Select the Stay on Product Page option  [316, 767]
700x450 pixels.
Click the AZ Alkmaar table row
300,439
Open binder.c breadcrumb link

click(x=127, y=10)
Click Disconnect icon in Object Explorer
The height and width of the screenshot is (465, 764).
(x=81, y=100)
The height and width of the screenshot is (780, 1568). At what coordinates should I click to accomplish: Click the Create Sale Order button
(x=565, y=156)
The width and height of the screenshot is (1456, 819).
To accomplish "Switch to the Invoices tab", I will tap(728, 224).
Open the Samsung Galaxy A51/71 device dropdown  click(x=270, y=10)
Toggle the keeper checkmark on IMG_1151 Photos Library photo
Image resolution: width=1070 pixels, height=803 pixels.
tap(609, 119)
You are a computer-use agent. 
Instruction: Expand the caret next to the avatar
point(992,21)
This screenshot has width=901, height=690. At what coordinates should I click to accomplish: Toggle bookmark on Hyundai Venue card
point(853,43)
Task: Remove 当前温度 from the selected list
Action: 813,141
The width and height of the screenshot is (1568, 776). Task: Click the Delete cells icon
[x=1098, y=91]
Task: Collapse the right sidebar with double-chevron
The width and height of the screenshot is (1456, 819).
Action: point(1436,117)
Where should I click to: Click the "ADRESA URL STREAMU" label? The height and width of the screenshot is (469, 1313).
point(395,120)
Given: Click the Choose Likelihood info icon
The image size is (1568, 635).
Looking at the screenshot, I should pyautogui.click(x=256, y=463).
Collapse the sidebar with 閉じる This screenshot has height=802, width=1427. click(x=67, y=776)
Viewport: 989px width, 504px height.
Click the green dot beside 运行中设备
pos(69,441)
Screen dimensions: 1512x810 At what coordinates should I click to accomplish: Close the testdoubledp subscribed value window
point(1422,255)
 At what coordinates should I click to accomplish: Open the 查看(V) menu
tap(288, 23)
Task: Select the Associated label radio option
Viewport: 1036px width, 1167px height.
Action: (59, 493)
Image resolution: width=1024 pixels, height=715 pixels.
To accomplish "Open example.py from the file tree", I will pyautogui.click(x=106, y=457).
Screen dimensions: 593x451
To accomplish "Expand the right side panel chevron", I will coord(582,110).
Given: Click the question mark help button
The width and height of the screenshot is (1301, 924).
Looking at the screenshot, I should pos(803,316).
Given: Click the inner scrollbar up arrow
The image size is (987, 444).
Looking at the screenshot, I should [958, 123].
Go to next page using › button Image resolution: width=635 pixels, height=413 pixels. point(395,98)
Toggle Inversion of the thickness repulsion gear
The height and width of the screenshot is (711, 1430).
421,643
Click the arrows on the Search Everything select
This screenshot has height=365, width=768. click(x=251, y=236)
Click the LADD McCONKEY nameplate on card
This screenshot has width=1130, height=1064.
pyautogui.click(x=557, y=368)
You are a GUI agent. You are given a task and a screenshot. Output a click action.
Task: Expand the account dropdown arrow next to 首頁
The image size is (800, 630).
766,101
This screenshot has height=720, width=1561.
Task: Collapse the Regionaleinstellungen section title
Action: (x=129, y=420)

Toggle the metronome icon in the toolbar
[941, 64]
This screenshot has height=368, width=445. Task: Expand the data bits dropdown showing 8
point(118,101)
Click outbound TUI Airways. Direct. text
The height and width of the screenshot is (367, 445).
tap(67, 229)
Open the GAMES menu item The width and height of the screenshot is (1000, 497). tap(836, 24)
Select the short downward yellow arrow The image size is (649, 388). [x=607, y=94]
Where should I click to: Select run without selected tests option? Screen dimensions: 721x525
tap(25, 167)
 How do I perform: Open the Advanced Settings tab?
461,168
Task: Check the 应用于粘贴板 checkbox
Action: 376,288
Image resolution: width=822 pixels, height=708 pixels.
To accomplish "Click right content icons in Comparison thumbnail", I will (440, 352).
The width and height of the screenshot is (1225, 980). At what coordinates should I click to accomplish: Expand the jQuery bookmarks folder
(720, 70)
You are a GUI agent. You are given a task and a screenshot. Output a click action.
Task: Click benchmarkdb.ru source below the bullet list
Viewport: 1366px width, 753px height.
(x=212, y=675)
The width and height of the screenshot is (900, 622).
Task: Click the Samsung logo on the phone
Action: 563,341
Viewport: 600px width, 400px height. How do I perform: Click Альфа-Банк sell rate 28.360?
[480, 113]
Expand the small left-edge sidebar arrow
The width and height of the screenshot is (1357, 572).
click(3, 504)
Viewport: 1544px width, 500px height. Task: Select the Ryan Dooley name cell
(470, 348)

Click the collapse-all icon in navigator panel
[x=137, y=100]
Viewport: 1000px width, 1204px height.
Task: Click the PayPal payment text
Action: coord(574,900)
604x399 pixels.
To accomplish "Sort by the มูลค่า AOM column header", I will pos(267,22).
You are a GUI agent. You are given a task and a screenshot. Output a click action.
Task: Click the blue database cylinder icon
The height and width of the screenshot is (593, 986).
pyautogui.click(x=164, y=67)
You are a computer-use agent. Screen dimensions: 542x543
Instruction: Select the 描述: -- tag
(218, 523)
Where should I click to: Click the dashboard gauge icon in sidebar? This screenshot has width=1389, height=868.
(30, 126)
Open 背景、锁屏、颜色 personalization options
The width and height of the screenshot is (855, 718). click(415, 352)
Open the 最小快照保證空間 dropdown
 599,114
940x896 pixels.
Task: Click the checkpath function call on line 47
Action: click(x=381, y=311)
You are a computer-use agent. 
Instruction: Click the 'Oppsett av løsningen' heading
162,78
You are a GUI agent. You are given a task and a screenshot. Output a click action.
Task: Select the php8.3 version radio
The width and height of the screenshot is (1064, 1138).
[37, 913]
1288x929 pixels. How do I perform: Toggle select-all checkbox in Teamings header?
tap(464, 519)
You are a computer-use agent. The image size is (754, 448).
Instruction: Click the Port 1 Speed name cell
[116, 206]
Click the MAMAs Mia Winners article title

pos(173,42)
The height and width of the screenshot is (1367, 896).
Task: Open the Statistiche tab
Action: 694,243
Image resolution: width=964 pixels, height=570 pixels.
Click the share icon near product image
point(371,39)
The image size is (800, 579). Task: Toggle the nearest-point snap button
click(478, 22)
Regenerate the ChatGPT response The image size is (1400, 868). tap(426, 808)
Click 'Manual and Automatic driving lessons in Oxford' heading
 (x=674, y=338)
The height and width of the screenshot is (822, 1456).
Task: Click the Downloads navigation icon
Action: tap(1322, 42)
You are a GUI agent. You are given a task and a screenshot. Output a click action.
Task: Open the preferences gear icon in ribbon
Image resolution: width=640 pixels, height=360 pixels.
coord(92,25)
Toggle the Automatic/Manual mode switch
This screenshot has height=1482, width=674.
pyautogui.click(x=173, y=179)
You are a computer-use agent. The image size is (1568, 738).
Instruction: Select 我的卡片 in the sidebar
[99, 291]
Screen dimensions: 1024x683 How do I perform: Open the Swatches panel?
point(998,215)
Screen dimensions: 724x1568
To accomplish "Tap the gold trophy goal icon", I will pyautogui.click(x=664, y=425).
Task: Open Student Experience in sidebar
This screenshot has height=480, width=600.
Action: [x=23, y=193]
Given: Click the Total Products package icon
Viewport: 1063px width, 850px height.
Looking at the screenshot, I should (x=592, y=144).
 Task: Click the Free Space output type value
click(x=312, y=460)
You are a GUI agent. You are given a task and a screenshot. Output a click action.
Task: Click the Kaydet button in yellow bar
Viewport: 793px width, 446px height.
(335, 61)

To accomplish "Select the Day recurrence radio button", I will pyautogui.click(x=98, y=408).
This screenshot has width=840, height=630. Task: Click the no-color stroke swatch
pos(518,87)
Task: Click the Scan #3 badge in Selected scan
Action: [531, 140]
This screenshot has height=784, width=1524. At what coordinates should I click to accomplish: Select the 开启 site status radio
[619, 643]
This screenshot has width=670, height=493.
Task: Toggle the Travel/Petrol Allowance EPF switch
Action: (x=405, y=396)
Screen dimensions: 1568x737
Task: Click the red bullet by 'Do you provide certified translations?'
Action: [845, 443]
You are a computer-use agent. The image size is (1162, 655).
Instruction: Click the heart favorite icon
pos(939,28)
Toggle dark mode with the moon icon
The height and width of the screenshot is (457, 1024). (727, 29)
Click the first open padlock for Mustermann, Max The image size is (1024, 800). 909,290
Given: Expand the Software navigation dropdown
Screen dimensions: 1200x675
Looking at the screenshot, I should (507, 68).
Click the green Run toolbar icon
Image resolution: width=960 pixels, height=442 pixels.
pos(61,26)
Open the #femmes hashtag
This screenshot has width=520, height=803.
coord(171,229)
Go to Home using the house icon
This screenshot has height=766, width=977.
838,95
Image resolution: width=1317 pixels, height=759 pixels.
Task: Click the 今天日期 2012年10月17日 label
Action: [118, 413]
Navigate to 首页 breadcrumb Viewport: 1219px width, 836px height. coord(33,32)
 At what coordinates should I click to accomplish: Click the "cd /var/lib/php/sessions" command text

----

- **Exercise requirements**
If a line in the entries above contains the word "right", copy it.

- **Answer to this problem**
Task: Collapse the right sidebar with double-chevron
To accomplish "Expand the right side panel chevron", I will coord(582,110).
To accomplish "Click right content icons in Comparison thumbnail", I will (440, 352).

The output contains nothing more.